Перейти к содержанию

7.5 Расстояние редактирования

Расстояние редактирования (или расстояние Левенштейна) — это минимальное число операций, необходимых, чтобы превратить одну строку в другую.

Разрешённые операции:

  • вставить символ;
  • удалить символ;
  • заменить один символ на другой.

Например, рассмотрим строки КОТ и СКАТ. Их расстояние редактирования равно 2:

  • КОТ → СКОТ — вставили символ С;
  • СКОТ → СКАТ — заменили О на А.

Меньше чем за две операции получить нужную строку нельзя.

Идея динамического программирования

Пусть дана строка x длины n и строка y длины m.

Будем считать, что dp[a][b] — это минимальное число операций, чтобы превратить префикс x[0..a-1] в префикс y[0..b-1].

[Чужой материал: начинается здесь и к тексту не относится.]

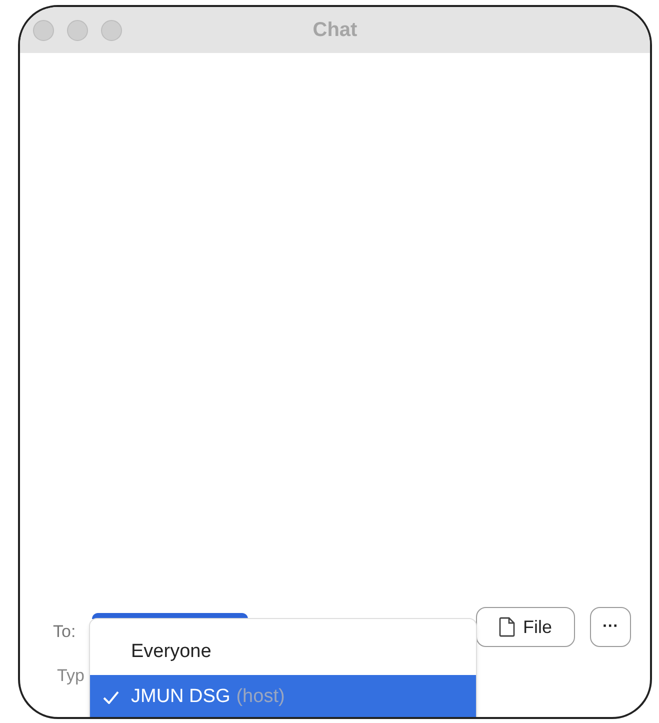  What do you see at coordinates (110, 698) in the screenshot?
I see `checkmark-icon` at bounding box center [110, 698].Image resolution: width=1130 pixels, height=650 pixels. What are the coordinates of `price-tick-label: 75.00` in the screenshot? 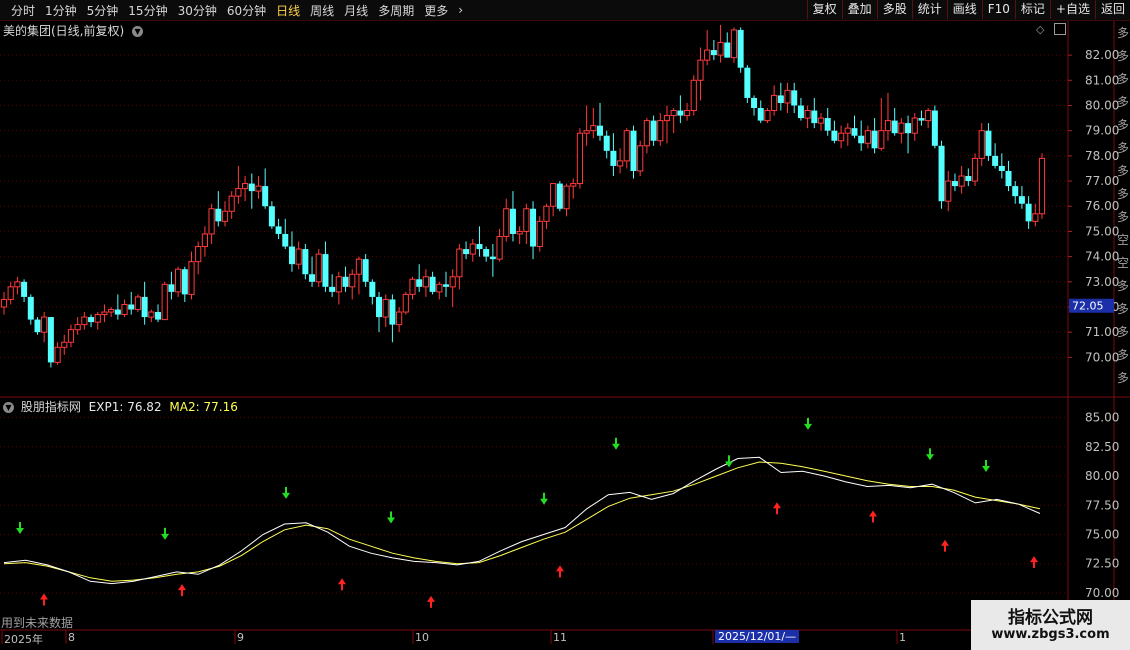 It's located at (1102, 231).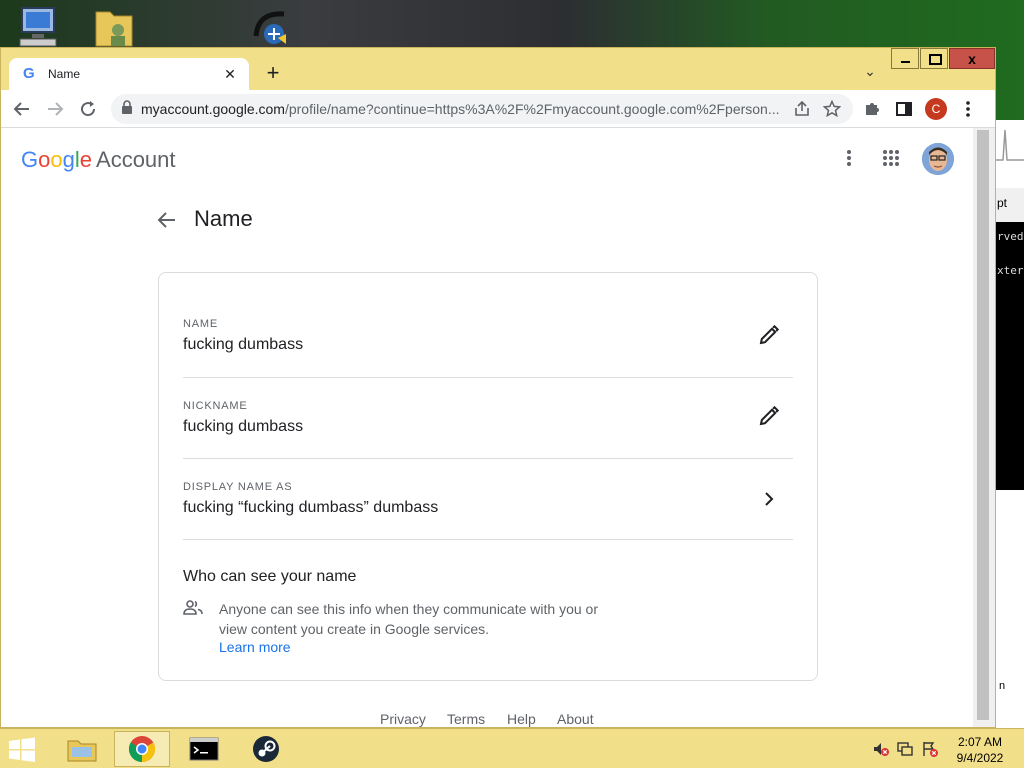 This screenshot has width=1024, height=768. Describe the element at coordinates (129, 74) in the screenshot. I see `tab-name: G Name ✕` at that location.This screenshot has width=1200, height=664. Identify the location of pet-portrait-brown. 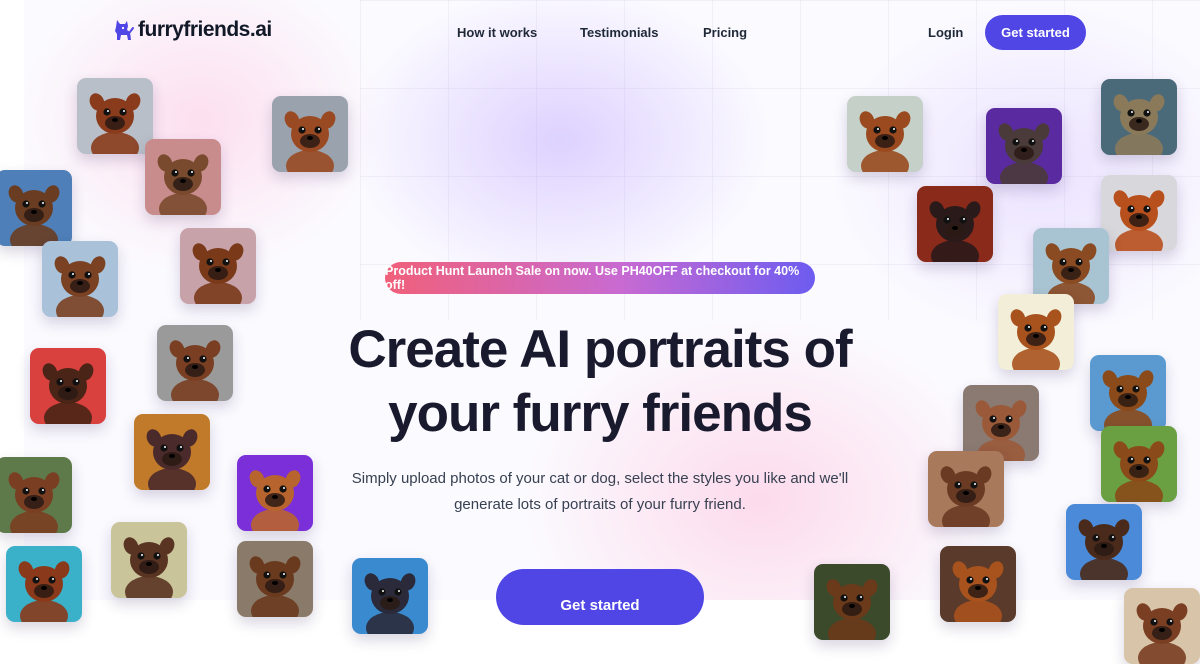
(978, 584).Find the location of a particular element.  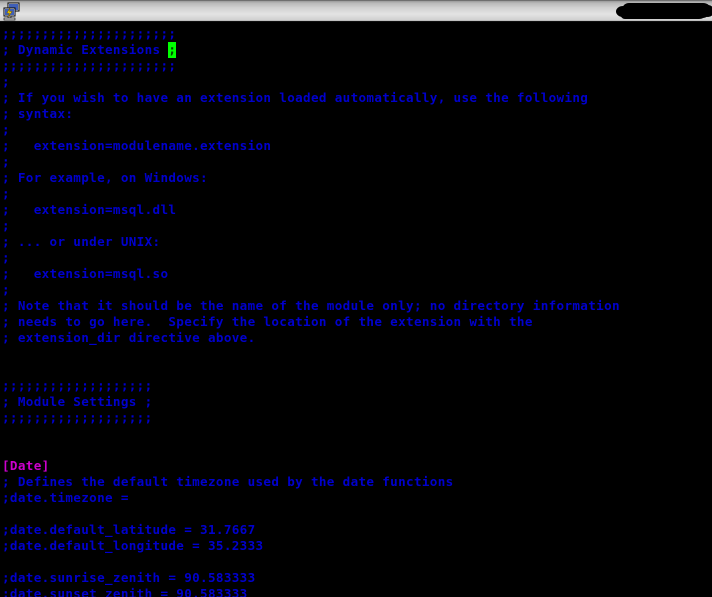

terminal-line-text: [Date] is located at coordinates (26, 466).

Тогда ответом будет значение dp[n][m].

Базовые случаи

  • dp[0][b] = b, потому что пустую строку можно превратить в первые b символов строки y, только вставляя символы;
  • dp[a][0] = a, потому что строку длины a можно превратить в пустую, только удаляя символы.

Переход

Если мы хотим вычислить dp[a][b], есть три естественных варианта:

  1. Вставить последний символ строки y:

$$ dp[a][b-1] + 1 $$

  1. Удалить последний символ строки x:

$$ dp[a-1][b] + 1 $$

  1. Сопоставить или заменить последний символ:

$$ dp[a-1][b-1] + cost(a,b) $$

где

\[ cost(a,b)= \begin{cases} 0, & x[a-1]=y[b-1], \ 1, & x[a-1]\ne y[b-1]. \end{cases} \]

Итак, получаем формулу:

\[ dp[a][b]=\min\big(dp[a][b-1]+1,; dp[a-1][b]+1,; dp[a-1][b-1]+cost(a,b)\big). \]

Как это интерпретировать

Каждый переход отвечает за одно из возможных последних действий:

  • dp[a][b-1] + 1 — в конец текущей строки добавили символ;
  • dp[a-1][b] + 1 — удалили последний символ;
  • dp[a-1][b-1] + cost(a,b) — если символы совпадают, просто оставили их как есть, иначе заменили один на другой.

Пример

Возьмём строки:

  • x = "КОТ"
  • y = "СКАТ"

Построим таблицу dp. Строки соответствуют префиксам x, столбцы — префиксам y.

С К А Т
0 1 2 3 4
К 1 1 1 2 3
О 2 2 2 2 3
Т 3 3 3 3 2

В правом нижнем углу стоит число 2, значит расстояние редактирования равно 2.

Восстановление ответа

По таблице можно не только узнать число операций, но и восстановить один из оптимальных способов преобразования.

Для нашего примера путь может быть таким:

  • КОТ
  • СКОТ — вставили С в начало;
  • СКАТ — заменили О на А.

Схема переходов

flowchart TD
    A["dp[a][b]"] --> B["dp[a][b-1] + 1 \n вставка"]
    A --> C["dp[a-1][b] + 1 \n удаление"]
    A --> D["dp[a-1][b-1] + cost \n совпадение или замена"]
Hold "Ctrl" to enable pan & zoom

Реализация на C++

#include <bits/stdc++.h>
using namespace std;

int main() {
    string x, y;
    cin >> x >> y;

    int n = (int)x.size();
    int m = (int)y.size();

    vector<vector<int>> dp(n + 1, vector<int>(m + 1));

    for (int i = 0; i <= n; i++) dp[i][0] = i;
    for (int j = 0; j <= m; j++) dp[0][j] = j;

    for (int i = 1; i <= n; i++) {
        for (int j = 1; j <= m; j++) {
            int cost = (x[i - 1] == y[j - 1] ? 0 : 1);
            dp[i][j] = min({
                dp[i][j - 1] + 1,
                dp[i - 1][j] + 1,
                dp[i - 1][j - 1] + cost
            });
        }
    }

    cout << dp[n][m] << "\n";
    return 0;
}

Сложность

Таблица имеет размер (n+1) × (m+1), и каждую клетку мы вычисляем за O(1).

Итого:

  • время: O(nm);
  • память: O(nm).

Если нужен только ответ, а не восстановление пути, память можно уменьшить до O(m), храня только две соседние строки таблицы.

Что важно запомнить

Расстояние редактирования — классический пример динамического программирования по двум строкам.

Ключевая идея здесь такая:

  • рассматриваем префиксы строк;
  • понимаем, чем мог закончиться оптимальный ответ;
  • выбираем минимум из трёх переходов: вставка, удаление, замена.

Этот приём встречается очень часто и полезен не только для расстояния Левенштейна, но и для многих задач на сравнение строк.